BioBrick name Fragment(s)
T7 Heme oxygenase Hemo_T7_A + Hemo_B + Plasmid
Heme oxygenase (T7 minus) Hemo_A + Hemo_B + Plasmid
T7 Agrobacterium Agro_T7_A + Agro_B + Agro_C + Agro_D + Agro_E + Plasmid
Agrobacterium (T7 minus) Agro_A + Agro_B + Agro_C + Agro_D + Agro_E + Plasmid
Deinococcus radiodurans bacteriophytochrome Deino_A + Deino_B + Deino_C + Deino_D + Deino_E + Plasmid

The Agrobacterium bacteriophytochrome and heme oxygenase genes were constructed with the T7 promoter (Registry Part BBa_I719005). Due to the large sequence of the D. radiodurans bacteriophytochrome, the fragments will be assembled without a T7 promoter. We had experienced delays in receiving our gBlock fragments due to high GC content in the designed fragments which would have caused problems during synthesis.
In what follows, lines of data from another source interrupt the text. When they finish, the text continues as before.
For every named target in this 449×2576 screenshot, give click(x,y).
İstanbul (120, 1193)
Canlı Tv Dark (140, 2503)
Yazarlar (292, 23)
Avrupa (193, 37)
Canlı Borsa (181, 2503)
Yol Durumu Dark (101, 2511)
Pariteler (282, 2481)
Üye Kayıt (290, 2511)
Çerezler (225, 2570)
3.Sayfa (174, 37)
A high GC content results in the production of hairpin loops which terminates synthesis and thus we had to reduce the GC content. By reducing the GC content of certain fragments, we were forced to change the 30 bp overlap sequence in order for these sequences to overlap during Gibson Assembly. At one stage, Deino_A contained 80% GC content and thus had to be altered in order for synthesis by IDT to begin.